Let's bring Frank Gehry to Canberra

Q: So what is Tony Trobe going to be banging on about today?

TT: Well I thought we could talk a little bit about the Bilbao effect.

Q: Sorry what’s that?

TT: It’s what Starchitects architects do?

Q: Sorry you lost me.

TT: Starchitects are the rock stars of architecture, talented celebrity architects jetted in to create iconic buildings 

starchitect Frank Ghery

 

Q: And Bilbao affect? It sounds like something that might happen to a hobbit?

TT: Not quite. Bilbao was until recently a sleepy mid-size city in northern Spain, coincidently with a population almost exactly the same as Canberra’s.  The good burgers Bilbao decided to puff their chests out and reinvent their town by engaging a Starchitect.

Q: …and who was this Starchitect

TT:  An American called Frank Gehry. In the early 1990s the Basque government coughed up $100M ($183m in today’s dollars) to build a spiffing building in Bilbao.

Q: So what did the Bilbaons come up with as a brief for Frank?

TT: In Frank Geary own words; “They said: ‘Mr Gehry, we need the Sydney Opera House. Our town is dying.’ I looked at them and said: ‘Where’s the nearest exit? I’ll do my best but I can’t guarantee anything.’” The Guardian newspaper gave the final result a good wrap describing the building as; ‘a convulsive, majestic, climactic assembly of titanium and stone, of heft and shimmer, a cross-breed of palazzo and ship
that also flips its tail like a jumping fish”.

Q: So did it work?

TT: Did it ever, it now has an actual ‘effect’ named after it and revitalised little Bilbao received its 20 millionth visitor to the museum on its 20th birthday.
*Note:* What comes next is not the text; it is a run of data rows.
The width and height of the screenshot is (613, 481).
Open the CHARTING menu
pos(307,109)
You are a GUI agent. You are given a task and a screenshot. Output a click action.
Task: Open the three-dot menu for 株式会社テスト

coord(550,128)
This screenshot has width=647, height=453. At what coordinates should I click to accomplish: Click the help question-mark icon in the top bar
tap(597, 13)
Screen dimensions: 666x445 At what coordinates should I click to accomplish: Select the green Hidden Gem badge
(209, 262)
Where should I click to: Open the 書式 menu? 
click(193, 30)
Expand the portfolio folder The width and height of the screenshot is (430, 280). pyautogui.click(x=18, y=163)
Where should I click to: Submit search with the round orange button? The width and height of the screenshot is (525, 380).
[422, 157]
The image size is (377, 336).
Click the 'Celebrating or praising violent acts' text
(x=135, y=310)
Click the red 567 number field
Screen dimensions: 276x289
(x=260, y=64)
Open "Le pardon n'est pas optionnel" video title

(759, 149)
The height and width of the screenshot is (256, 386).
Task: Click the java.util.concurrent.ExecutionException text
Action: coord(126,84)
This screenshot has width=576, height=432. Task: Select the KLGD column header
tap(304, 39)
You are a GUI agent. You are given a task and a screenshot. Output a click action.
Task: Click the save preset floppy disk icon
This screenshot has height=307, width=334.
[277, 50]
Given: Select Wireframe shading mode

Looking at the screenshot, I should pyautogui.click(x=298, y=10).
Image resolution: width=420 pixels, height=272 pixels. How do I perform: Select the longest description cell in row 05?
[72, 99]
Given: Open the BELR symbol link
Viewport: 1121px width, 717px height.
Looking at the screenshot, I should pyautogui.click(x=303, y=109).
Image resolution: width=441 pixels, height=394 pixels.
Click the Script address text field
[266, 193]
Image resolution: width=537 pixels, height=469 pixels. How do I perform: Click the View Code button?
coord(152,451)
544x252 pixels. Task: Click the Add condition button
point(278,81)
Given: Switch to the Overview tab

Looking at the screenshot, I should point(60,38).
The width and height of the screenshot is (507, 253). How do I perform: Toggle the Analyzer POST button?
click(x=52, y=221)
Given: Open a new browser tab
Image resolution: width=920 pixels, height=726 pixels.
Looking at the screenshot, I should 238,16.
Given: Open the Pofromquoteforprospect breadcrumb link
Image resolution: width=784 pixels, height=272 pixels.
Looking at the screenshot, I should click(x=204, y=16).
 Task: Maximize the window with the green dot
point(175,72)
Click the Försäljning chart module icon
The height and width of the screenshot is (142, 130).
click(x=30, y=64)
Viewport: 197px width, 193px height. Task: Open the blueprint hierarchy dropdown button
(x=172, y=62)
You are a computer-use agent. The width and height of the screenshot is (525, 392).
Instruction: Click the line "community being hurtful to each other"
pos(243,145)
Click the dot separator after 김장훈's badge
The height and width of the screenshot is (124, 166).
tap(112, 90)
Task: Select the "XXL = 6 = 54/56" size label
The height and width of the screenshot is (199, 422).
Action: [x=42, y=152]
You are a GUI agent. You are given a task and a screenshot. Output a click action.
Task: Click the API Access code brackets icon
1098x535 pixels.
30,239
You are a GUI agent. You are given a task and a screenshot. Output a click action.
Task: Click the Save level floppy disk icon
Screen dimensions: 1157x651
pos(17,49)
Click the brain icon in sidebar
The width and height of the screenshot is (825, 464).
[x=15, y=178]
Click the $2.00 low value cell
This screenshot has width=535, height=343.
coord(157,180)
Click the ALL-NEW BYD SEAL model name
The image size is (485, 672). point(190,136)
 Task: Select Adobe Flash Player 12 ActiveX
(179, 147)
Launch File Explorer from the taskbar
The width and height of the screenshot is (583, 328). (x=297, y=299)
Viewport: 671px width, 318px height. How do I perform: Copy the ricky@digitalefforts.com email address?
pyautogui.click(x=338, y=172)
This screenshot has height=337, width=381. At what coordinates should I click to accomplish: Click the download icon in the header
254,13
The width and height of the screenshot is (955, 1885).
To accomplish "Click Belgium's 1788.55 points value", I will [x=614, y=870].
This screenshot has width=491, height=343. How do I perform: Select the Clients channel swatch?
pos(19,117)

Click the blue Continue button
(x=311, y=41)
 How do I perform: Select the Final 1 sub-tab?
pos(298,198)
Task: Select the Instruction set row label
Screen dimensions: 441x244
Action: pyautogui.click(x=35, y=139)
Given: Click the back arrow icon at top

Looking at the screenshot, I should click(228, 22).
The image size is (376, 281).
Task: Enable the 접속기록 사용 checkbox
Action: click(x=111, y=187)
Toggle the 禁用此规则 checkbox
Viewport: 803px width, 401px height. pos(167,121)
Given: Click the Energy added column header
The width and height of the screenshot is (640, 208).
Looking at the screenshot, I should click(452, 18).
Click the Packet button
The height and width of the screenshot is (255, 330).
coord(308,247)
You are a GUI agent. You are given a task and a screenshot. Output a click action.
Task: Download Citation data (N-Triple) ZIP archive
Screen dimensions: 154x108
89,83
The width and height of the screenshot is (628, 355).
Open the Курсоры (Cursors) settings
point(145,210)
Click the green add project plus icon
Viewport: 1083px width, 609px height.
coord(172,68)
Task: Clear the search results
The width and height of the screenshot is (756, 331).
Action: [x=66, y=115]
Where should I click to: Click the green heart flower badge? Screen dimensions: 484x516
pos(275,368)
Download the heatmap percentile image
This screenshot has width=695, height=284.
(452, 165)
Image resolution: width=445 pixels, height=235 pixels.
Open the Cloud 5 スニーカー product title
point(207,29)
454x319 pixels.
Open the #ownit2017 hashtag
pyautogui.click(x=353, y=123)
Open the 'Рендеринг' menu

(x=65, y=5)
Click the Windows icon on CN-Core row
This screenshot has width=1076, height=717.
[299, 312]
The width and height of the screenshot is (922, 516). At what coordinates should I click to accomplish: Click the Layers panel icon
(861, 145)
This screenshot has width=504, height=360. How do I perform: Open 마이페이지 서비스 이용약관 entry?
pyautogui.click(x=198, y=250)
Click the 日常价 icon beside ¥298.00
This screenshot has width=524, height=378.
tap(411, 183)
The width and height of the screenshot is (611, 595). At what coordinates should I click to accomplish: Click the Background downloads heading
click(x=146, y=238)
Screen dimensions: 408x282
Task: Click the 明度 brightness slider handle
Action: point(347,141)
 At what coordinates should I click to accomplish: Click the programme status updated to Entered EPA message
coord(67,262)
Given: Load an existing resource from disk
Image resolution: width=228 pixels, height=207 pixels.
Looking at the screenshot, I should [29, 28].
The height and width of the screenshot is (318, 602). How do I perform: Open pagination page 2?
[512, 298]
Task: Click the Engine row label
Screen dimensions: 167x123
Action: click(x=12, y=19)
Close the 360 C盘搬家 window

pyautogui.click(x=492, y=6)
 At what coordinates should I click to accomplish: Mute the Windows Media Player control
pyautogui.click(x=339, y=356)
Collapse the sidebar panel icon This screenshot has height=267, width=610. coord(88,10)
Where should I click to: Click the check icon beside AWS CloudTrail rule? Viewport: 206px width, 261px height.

Q: So Sydney and Bilbao have done it, who else?

TT: A pat on the back is due for own little Hobart which has now crashed through from backwater to full hipsterhood. The gorgeous Mona museum really has transformed this city into a real cool little capital.

Q: How much did this cost?

TT: Well it was paid for by a sporting chap called David Walsh with a magnificent $75M philanthropic gesture in 2001. The population of Tassie is 211,000 so that works out at about $350 for each man woman and child on the Apple Isle.

Q: How much did the Opera house cost?

TT: In 1973 it was $102M which is about $833m in today’s dollars or $156 for each Sydneysider, not bad value!

Q: And the Bilbao effect for Canberra?  Perhaps the light rail fills this slot? How much is that costing us?

TT: Well it was reported in the Canberra Times that the relevant figure is $939 million, which
is the ‘net present cost of the entire 20-year project’. With our 357,000
population it works out at $2533 each.

Q: So how do you compare the light rail to these other iconic projects?

TT: Looking at the published construction costs of the various projects it looks like we could either have one light rail, or pro rata; five Bilbao museums, seven Monas, 16 Sydney Opera Houses or another 23 Arboretum buildings.

Q: Yikes isn’t $939M a lot of eggs in one basket with the Capital Metro?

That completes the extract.